Start of SOURCE MATERIAL
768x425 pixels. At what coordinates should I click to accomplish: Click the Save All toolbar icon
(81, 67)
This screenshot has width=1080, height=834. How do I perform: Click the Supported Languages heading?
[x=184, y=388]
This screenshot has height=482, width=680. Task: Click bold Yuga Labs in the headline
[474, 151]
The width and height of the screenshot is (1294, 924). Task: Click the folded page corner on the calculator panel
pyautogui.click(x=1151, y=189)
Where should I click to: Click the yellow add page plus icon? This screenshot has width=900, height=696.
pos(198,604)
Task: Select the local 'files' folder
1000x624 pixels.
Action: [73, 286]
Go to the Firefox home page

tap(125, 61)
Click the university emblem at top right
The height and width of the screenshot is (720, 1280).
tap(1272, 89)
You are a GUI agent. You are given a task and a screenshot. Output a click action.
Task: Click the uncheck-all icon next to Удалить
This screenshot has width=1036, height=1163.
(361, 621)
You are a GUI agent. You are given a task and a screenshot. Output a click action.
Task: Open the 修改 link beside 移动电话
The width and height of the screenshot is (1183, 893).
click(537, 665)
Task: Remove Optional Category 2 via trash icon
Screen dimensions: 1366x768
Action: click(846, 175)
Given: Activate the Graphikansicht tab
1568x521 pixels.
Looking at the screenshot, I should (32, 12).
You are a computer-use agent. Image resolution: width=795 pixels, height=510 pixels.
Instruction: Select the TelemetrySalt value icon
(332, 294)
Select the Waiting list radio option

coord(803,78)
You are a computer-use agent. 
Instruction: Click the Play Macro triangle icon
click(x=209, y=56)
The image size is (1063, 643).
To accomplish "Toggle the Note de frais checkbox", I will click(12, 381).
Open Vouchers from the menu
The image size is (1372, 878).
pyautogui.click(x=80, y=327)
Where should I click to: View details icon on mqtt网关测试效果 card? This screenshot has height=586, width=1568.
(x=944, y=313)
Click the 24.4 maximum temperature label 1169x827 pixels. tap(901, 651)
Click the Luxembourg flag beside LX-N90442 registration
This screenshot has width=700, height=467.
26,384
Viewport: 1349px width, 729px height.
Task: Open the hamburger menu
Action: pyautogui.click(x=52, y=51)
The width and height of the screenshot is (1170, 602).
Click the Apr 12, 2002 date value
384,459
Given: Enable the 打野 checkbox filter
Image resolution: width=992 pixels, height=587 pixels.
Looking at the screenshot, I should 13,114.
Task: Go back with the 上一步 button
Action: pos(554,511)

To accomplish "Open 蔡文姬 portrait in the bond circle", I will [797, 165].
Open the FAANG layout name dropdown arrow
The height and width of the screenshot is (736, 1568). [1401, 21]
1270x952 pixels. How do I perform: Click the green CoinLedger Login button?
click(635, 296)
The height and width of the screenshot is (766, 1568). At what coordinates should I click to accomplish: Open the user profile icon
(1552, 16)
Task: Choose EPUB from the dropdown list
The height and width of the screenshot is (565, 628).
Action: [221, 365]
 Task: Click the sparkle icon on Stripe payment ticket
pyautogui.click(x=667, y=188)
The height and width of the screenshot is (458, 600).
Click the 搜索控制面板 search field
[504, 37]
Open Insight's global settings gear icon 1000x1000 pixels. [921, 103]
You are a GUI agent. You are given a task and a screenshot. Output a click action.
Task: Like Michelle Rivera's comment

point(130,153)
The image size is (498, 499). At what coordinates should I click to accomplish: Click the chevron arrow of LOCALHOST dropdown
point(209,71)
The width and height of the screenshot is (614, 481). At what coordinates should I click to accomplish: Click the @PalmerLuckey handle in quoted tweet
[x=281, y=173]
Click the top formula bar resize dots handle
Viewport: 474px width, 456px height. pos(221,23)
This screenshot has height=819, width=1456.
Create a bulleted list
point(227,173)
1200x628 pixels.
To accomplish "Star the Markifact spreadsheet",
End of SOURCE MATERIAL
TASK
The answer should be an exact copy of the lines from the first line of the data through the line with "The width and height of the screenshot is (1170, 602)." and should contain nothing else.

ANSWER
768x425 pixels. At what coordinates should I click to accomplish: Click the Save All toolbar icon
(81, 67)
This screenshot has width=1080, height=834. How do I perform: Click the Supported Languages heading?
[x=184, y=388]
This screenshot has height=482, width=680. Task: Click bold Yuga Labs in the headline
[474, 151]
The width and height of the screenshot is (1294, 924). Task: Click the folded page corner on the calculator panel
pyautogui.click(x=1151, y=189)
Where should I click to: Click the yellow add page plus icon? This screenshot has width=900, height=696.
pos(198,604)
Task: Select the local 'files' folder
1000x624 pixels.
Action: [73, 286]
Go to the Firefox home page

tap(125, 61)
Click the university emblem at top right
The height and width of the screenshot is (720, 1280).
tap(1272, 89)
You are a GUI agent. You are given a task and a screenshot. Output a click action.
Task: Click the uncheck-all icon next to Удалить
This screenshot has width=1036, height=1163.
(361, 621)
You are a GUI agent. You are given a task and a screenshot. Output a click action.
Task: Open the 修改 link beside 移动电话
The width and height of the screenshot is (1183, 893).
click(537, 665)
Task: Remove Optional Category 2 via trash icon
Screen dimensions: 1366x768
Action: click(846, 175)
Given: Activate the Graphikansicht tab
1568x521 pixels.
Looking at the screenshot, I should (32, 12).
You are a computer-use agent. Image resolution: width=795 pixels, height=510 pixels.
Instruction: Select the TelemetrySalt value icon
(332, 294)
Select the Waiting list radio option

coord(803,78)
You are a computer-use agent. 
Instruction: Click the Play Macro triangle icon
click(x=209, y=56)
The image size is (1063, 643).
To accomplish "Toggle the Note de frais checkbox", I will click(12, 381).
Open Vouchers from the menu
The image size is (1372, 878).
pyautogui.click(x=80, y=327)
Where should I click to: View details icon on mqtt网关测试效果 card? This screenshot has height=586, width=1568.
(x=944, y=313)
Click the 24.4 maximum temperature label 1169x827 pixels. tap(901, 651)
Click the Luxembourg flag beside LX-N90442 registration
This screenshot has width=700, height=467.
26,384
Viewport: 1349px width, 729px height.
Task: Open the hamburger menu
Action: pyautogui.click(x=52, y=51)
The width and height of the screenshot is (1170, 602).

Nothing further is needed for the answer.